Dear All, 


Thanks to everyone who has already RSVP'd.  A clear consensus formed and so I think we should set the time and let everyone figure out travel plans as best they can.


A couple of state center coordinators are not able to make it (NV, FL, maybe TN? Lacey your response was blank.), and a couple are still working out who, if anyone, might be coming to the festival (CT), but of those who have replied in the affirmative, everyone chose either "anytime" or the late afternoon slot, 3 to 6 p.m..  (or until the beginning of the reception is more accurate, I think).  (One person will have to join the meeting in progress around 4 p.m.)


We now need to plan the meeting content ... 

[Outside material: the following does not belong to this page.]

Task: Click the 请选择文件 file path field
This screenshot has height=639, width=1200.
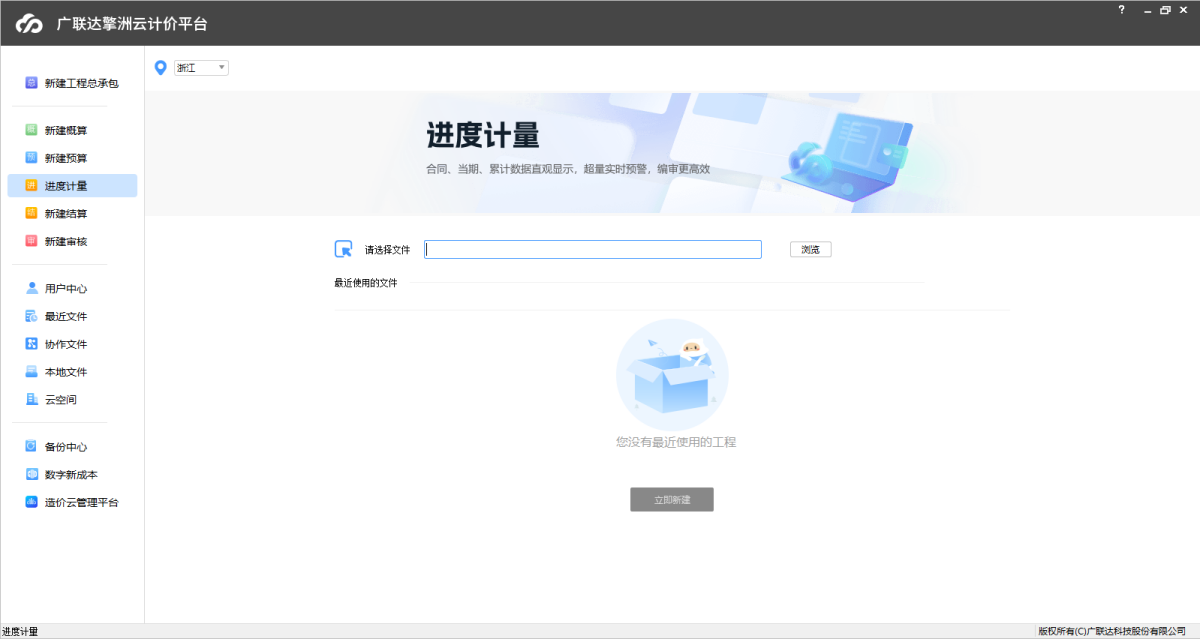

I am pasting in here the notes from our Friday a.m. meeting at LOC in May.  After you review, will you send to me privately your ideas for the agenda for 8/29 ([log in to unmask]).  Next Friday, 6/20/14, I will send out a compiled list of agenda ideas and we can either do round robin emails or I can schedule a conference call from Simmons GSLIS, I think, for us to hammer out what we want to do.  

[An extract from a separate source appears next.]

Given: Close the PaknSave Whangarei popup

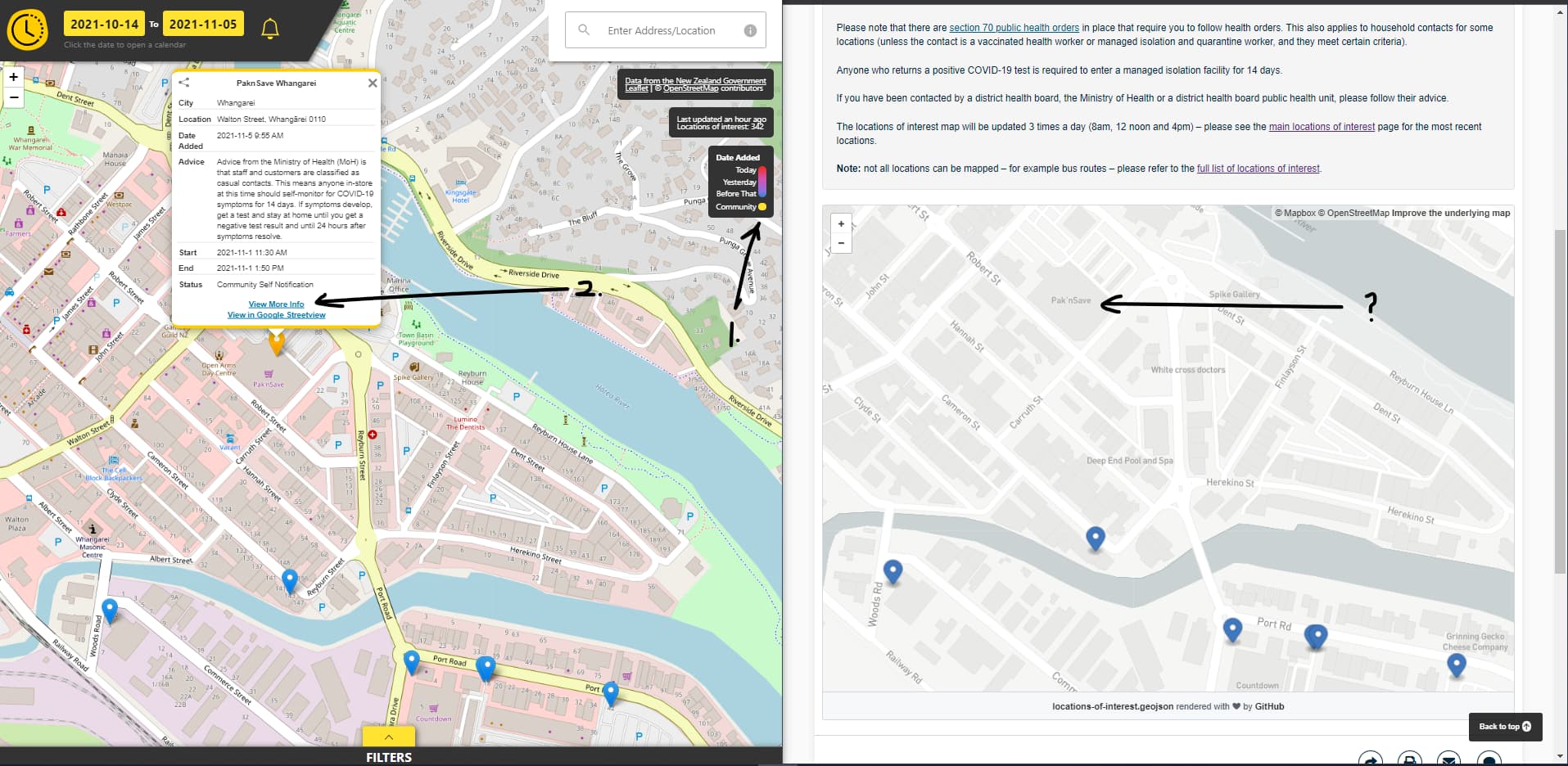Looking at the screenshot, I should click(373, 83).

NOTE:  The Center for the Book staff will be up to their ears with NBF preparations ... so this is going to have to be a state-center driven meeting and we'll have to take careful notes for CFB/LOC as well as for the state centers which could not attend. 


Cheers,


Sharon 


-------------pasted in notes --------------


2 May 2014


To: State Centers for the Book


Fr: Sharon Shaloo


Re: Notes from Digital Maps Meeting, Library of Congress


--- ignore this prefatory note now

I believe I have captured most of the notes from our one-hour discussion about literary maps from Friday and reproduce them below.  On or about June 15th, I’ll create documents for each of the central questions and we and we can start to add our comments and align ourselves with the tasks/issues we feel most connected with.  At that point, we may wish to move away from Google Drive to a project management tool.  My husband swears by Asana.  Have any of you used it or another (free!) tool you recommend?


As you review, please add, comment, suggest, refine, etc., to make this as complete and accurate a document as can be.  Please send me your comments and I’ll add them in BLUE prefaced by your initials and put the new document up as comments are added.  Thanks!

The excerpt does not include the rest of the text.